Diese Wasserwerke werden oft von einem wissenschaftlich nicht exakt eingrenzbaren, großen Wassereinzugsgebiet gespeist, so dass sich selbst in Trockenjahren Grundwasser in den Brunnen sammelt. So besitzt das größte Grundwasserwerk Hessens, Inheiden, in dem ohne Förderpumpen das Grundwasser artesisch aus dem Boden treten würde, einen weit verzweigten Wassereinzugsbereich, durch den der Wasserzustrom relativ stetig und groß ist. Woher das geförderte Wasser aber tatsächlich stammt ist meist kaum zu lokalisieren. Von der Wasserwegsamkeit der Klüfte hängt auch ab, wie stark einzelne Wassergewinnungsanlagen durch Bodenverschmutzungen (z.B. aus Industrie, Landwirtschaft, Abwasserkanälen u.a.m.) beeinträchtigt werden. Ferner bestimmt der Zustrom an Grundwasser, wie stark und in welchem Umkreis große Wasserwerke den Grundwasserhaushalt in der weiteren Umgebung beeinträchtigen.
Schwebende Grundwasserstockwerke
Eine weitere Besonderheit im Vogelsberg sind die sog. „schwebenden Grundwasserstockwerke“. Im Buntsandstein, besonders aber im Basaltkegel, liegen über tonreichen, wasser-undurchlässigen Horizontalschichten (Ablagerungen von Vulkanasche) oftmals Grundwasserstockwerke aus klüftigem Basalt. Diese Wassersperrschichten können wiederum ‚Fenster’ aufweisen, durch die der obere Kluftgrundwasserleiter vertikal mit dem tiefer gelegenen Stockwerk in Verbindung steht.
Der Vogelsberg-Basalt stellt also keine einheitliche Masse dar, sondern ist wie eine Schichttorte aus Basalt, Tuff und tonigen Mineralien aufgebaut. Über den wasserhemmenden Lagen aus Tuff und Ton sammelt sich Grundwasser somit in unterschiedlichen Stockwerken (schwebende Grundwasserleiter). Diese Stockwerke, deren Lage und Ausdehnung größtenteils unbekannt sind, können wiederum untereinander in Verbindung stehen. Treten die Stockwerke im Hangbereich in den Bodenschichten aus, sind sie oft Ursache für eine Vielzahl von Hangquellen.

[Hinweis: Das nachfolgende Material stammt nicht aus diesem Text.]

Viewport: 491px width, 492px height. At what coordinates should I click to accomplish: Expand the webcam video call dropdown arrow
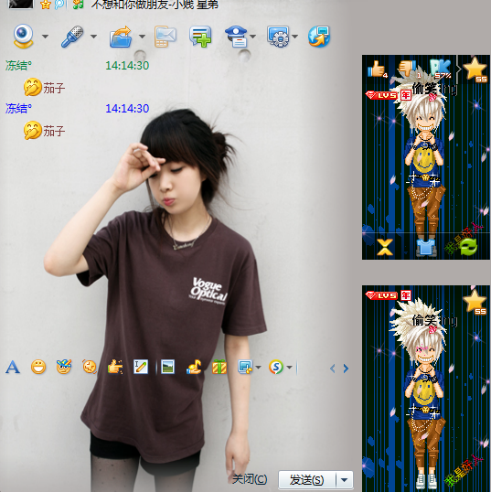[45, 37]
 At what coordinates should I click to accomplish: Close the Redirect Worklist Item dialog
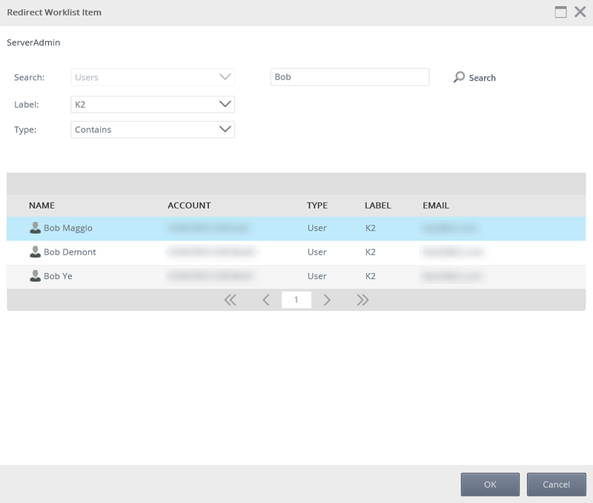point(580,12)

Die schwebenden Grundwasserstockwerke besitzen für die Wasserversorgung der Bergvegetation somit große Bedeutung. Bringt man daher im Vogelsberg eine Bohrung nieder, durchstößt man zwangsläufig verschiedene Sperrschichten und Grundwasserhorizonte, in denen sich das Wasser mit unterschiedlichem Druck und in verschiedenen Richtungen bewegt. Dieses Durchstoßen kann Verbindungen zwischen den Stockwerken herstellen, die zum Auslaufen der oberen Schichten führen können.

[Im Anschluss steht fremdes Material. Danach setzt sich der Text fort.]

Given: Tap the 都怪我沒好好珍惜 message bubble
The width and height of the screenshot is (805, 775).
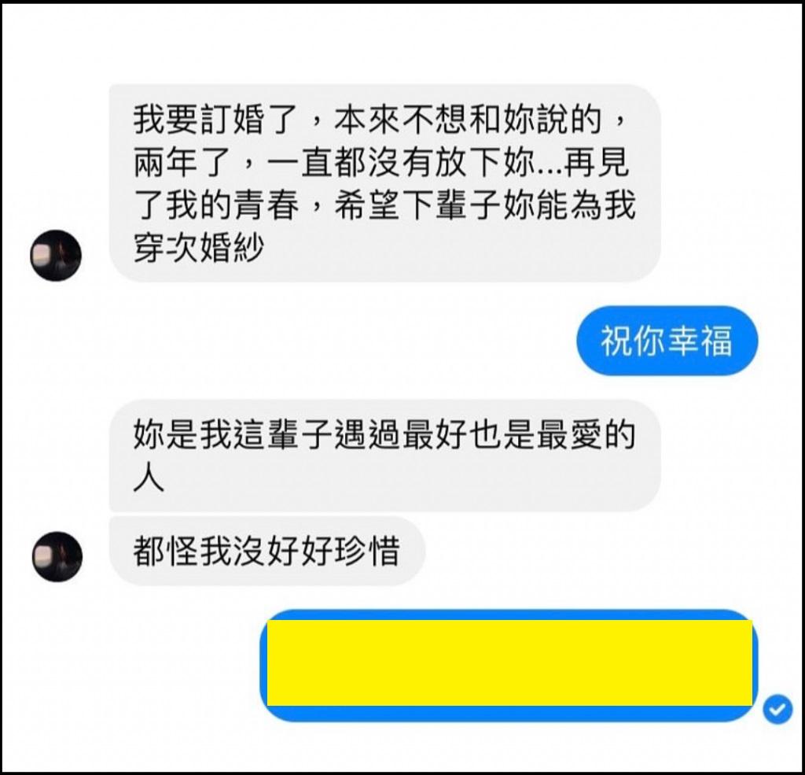Looking at the screenshot, I should point(267,551).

Die Grundwassergewinnung der großen Wasserwerke will meist die ergiebigen Hauptgrundwasserstockwerke an der Grenze zum Buntsandstein anzapfen. Daher werden sowohl beim Niederbringen von Brunnen als bei Pegelbohrungen die horizontalen Sperrschichten durchbohrt. Es konnte mehrfach nachgewiesen werden, dass solche Bohrungen zu sog. ‚hydraulischen Kurzschlüssen’ führen und schwebende Stockwerke und die daraus gespeisten Quellen trockenlegen können.
Besonderheiten der Grundwassergewinnung
Aus der Struktur des Vogelsberges ergeben sich somit mehrere Besonderheiten, die bei der Grundwassergewinnung beachtet werden müssen. So sind die Zuflussmengen an Wasser zu den Brunnen mit größeren Sicherheitsmargen zu kalkulieren, da Herkunft und unterirdische Fließrichtungen oft kaum bekannt sind. Gleiches gilt für die Absicherung der Wasserqualität. Auch der Schutz des Naturraumes bedarf besonderer Sorgfalt, da horizontale Wassersperrschichten nicht verletzt und bodennahe Grundwasserschichten sowie Gewässer nicht beeinträchtigt werden dürfen.